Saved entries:

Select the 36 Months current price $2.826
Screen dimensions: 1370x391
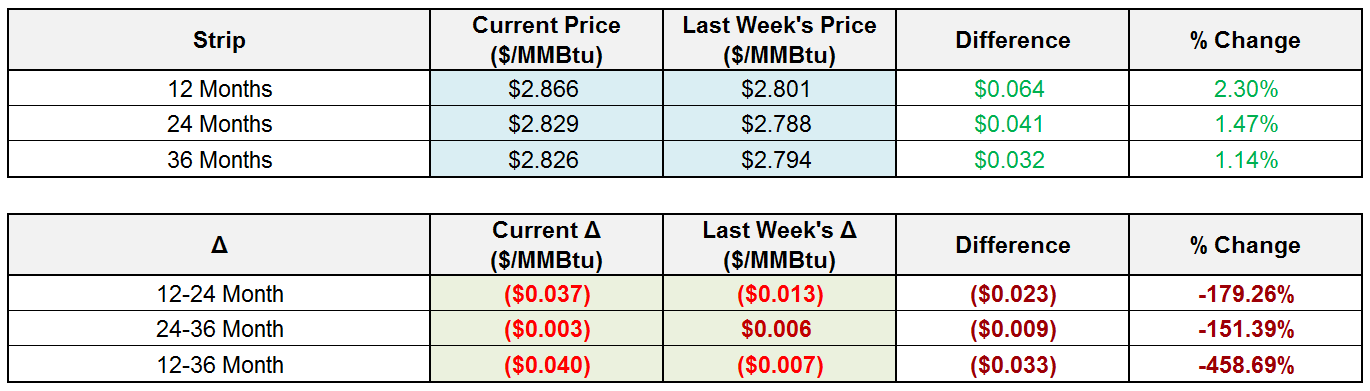tap(546, 159)
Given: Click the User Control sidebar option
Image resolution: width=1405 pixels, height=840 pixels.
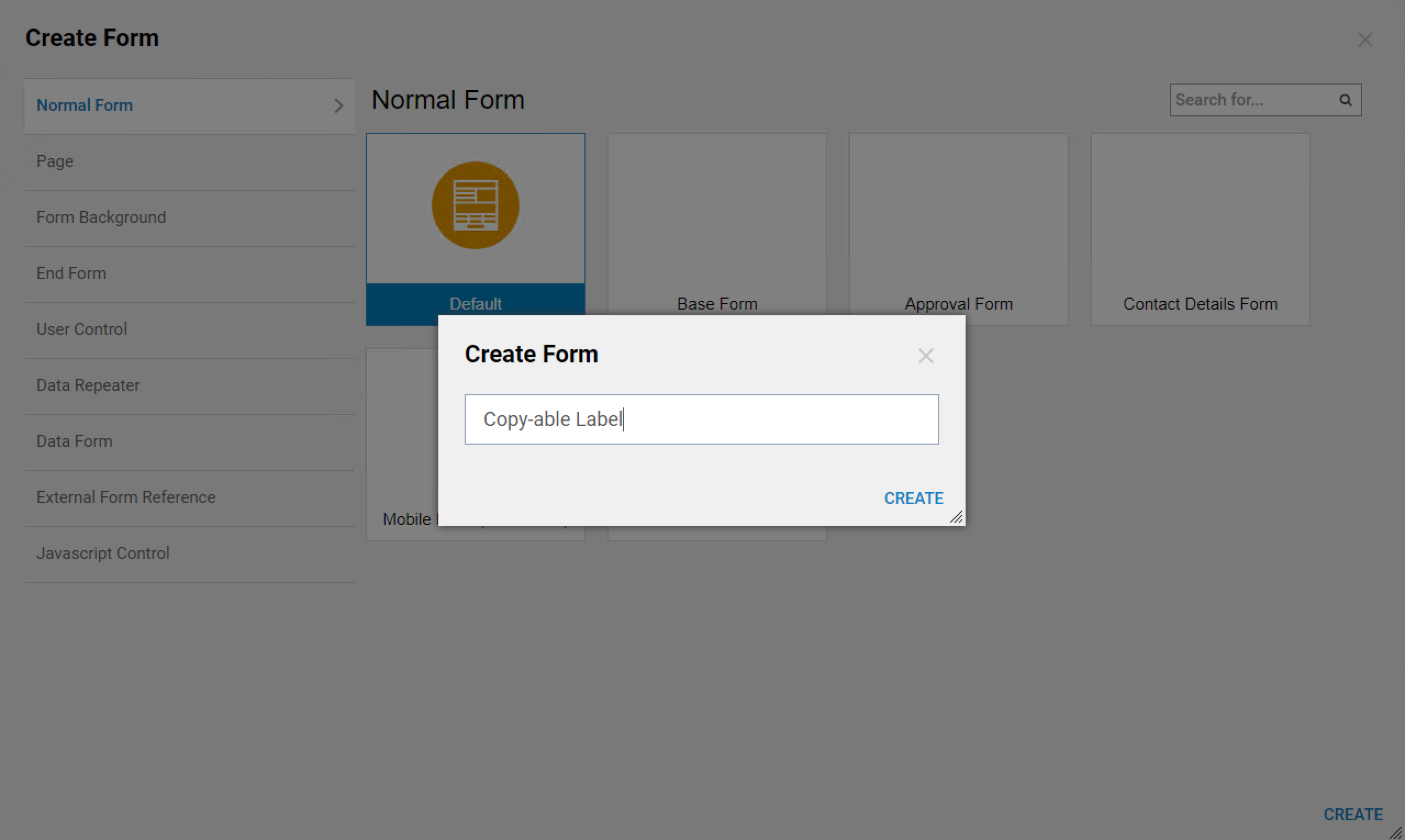Looking at the screenshot, I should 79,329.
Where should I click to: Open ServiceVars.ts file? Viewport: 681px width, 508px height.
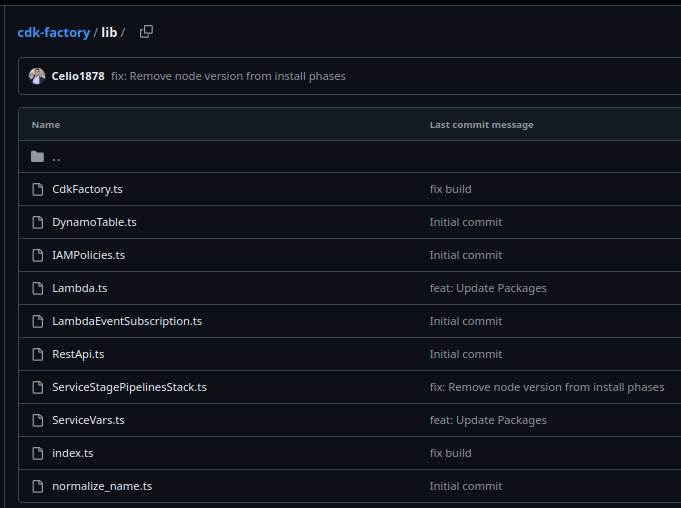tap(88, 420)
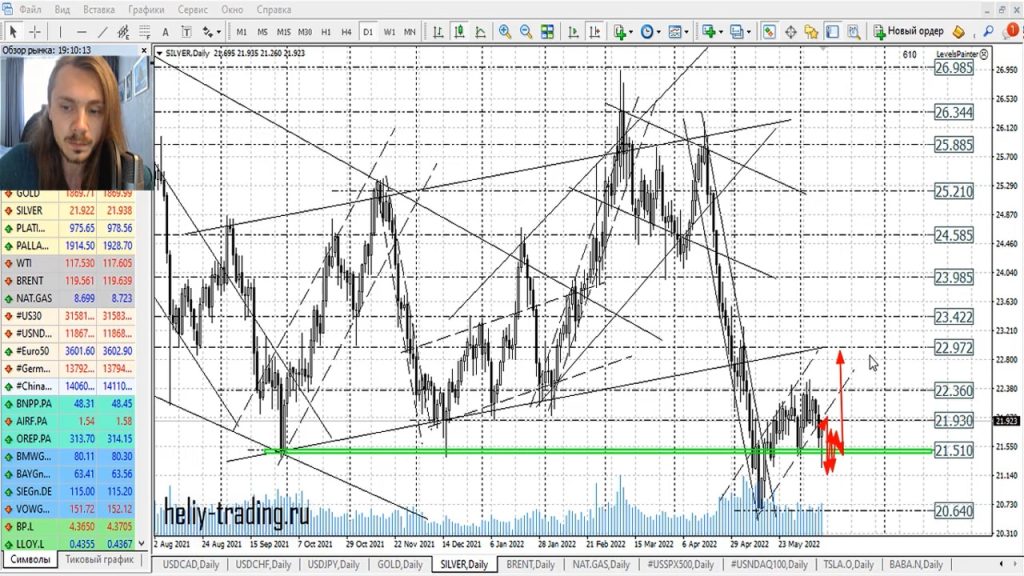Open the indicators list dropdown

(x=622, y=31)
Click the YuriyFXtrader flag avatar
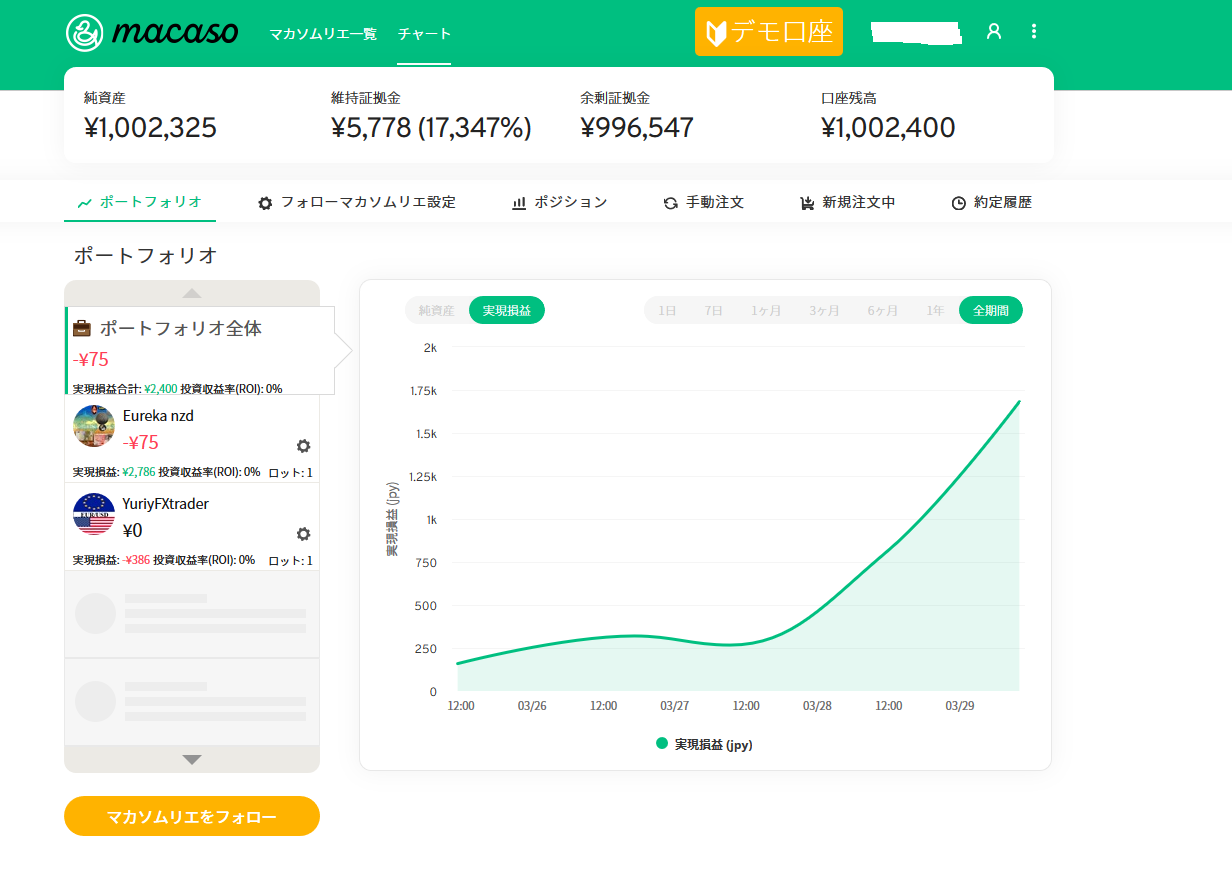The image size is (1232, 873). (94, 514)
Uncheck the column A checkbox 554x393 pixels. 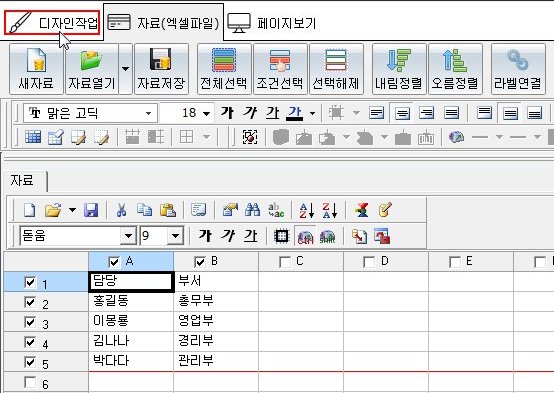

◆ Activity: Print all the entries exactly as they appear, without the pictures.

◆ Problem solution:
Select the 36 Months current price $2.826
Screen dimensions: 1370x391
tap(546, 159)
Given: Click the User Control sidebar option
Image resolution: width=1405 pixels, height=840 pixels.
Looking at the screenshot, I should 79,329.
Where should I click to: Open ServiceVars.ts file? Viewport: 681px width, 508px height.
tap(88, 420)
Open the indicators list dropdown

(x=622, y=31)
Click the YuriyFXtrader flag avatar
The image size is (1232, 873). (94, 514)
Uncheck the column A checkbox 554x393 pixels. 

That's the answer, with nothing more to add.